Render the lines from the start of the records through the line containing "[x=109, y=90]", inclusive, as a JSON list of strings with one string per line. Leave out blank lines.

(Text and element pointing records)
○ ○ ○ ○ ○

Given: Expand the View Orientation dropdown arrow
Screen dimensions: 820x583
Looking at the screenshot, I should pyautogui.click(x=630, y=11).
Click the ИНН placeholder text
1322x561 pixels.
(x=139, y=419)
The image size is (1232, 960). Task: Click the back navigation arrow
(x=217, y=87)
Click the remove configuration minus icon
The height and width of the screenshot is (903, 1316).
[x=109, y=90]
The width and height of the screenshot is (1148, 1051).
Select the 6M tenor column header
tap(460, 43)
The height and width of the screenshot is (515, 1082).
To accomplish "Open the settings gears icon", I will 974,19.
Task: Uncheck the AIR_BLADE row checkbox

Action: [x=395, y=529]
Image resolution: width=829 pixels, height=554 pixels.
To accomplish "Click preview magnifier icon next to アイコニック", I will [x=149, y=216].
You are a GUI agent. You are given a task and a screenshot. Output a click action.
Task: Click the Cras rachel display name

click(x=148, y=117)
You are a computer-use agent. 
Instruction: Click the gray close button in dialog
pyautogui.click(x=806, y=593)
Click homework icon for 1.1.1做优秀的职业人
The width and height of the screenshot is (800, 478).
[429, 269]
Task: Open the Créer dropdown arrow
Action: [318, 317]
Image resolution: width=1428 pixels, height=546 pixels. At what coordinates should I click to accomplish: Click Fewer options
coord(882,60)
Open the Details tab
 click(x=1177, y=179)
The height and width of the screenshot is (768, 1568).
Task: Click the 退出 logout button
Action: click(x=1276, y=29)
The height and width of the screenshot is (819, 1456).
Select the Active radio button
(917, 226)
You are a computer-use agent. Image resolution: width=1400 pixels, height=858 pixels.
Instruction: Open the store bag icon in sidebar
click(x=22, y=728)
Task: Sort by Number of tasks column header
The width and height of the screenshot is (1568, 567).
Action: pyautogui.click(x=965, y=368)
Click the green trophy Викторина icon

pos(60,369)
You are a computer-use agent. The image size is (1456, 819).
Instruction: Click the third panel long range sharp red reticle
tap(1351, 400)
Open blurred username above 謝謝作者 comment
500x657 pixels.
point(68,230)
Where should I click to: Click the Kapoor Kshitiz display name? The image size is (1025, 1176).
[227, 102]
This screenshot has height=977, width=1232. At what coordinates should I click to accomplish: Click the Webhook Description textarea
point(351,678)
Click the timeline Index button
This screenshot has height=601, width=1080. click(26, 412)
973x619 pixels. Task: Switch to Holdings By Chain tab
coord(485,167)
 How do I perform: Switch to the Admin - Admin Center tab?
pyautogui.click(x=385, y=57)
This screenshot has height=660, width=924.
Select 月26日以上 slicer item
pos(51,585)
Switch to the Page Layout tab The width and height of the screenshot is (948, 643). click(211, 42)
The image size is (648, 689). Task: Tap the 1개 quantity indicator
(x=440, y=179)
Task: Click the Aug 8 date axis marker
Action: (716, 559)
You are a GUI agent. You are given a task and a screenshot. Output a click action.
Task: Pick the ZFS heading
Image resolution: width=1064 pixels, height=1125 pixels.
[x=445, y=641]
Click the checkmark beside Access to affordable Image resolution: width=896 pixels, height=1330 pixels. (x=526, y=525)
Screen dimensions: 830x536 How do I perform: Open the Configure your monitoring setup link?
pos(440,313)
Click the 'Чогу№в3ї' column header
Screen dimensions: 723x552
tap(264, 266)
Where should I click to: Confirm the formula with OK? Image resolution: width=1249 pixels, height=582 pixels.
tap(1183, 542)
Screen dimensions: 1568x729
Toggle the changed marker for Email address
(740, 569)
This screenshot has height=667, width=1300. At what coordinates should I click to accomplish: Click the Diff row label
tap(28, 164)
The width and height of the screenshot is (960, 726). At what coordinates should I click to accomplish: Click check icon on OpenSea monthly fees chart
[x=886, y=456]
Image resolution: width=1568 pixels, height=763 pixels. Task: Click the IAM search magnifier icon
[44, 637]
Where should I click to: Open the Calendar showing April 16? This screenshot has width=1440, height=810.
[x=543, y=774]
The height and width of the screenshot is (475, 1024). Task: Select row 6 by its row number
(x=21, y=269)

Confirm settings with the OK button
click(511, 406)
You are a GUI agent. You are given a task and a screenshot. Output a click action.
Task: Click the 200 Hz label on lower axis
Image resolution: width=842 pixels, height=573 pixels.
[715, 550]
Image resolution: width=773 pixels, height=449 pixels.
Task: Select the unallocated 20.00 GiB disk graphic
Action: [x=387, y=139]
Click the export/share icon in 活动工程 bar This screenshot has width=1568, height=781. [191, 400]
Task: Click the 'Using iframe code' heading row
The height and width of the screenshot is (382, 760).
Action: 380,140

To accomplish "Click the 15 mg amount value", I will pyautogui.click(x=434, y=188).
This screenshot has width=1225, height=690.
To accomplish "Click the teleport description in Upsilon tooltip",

○ ○ ○ ○ ○

> **SOLUTION TO THIS TASK**
[
  "Given: Expand the View Orientation dropdown arrow",
  "Screen dimensions: 820x583",
  "Looking at the screenshot, I should pyautogui.click(x=630, y=11).",
  "Click the ИНН placeholder text",
  "1322x561 pixels.",
  "(x=139, y=419)",
  "The image size is (1232, 960). Task: Click the back navigation arrow",
  "(x=217, y=87)",
  "Click the remove configuration minus icon",
  "The height and width of the screenshot is (903, 1316).",
  "[x=109, y=90]"
]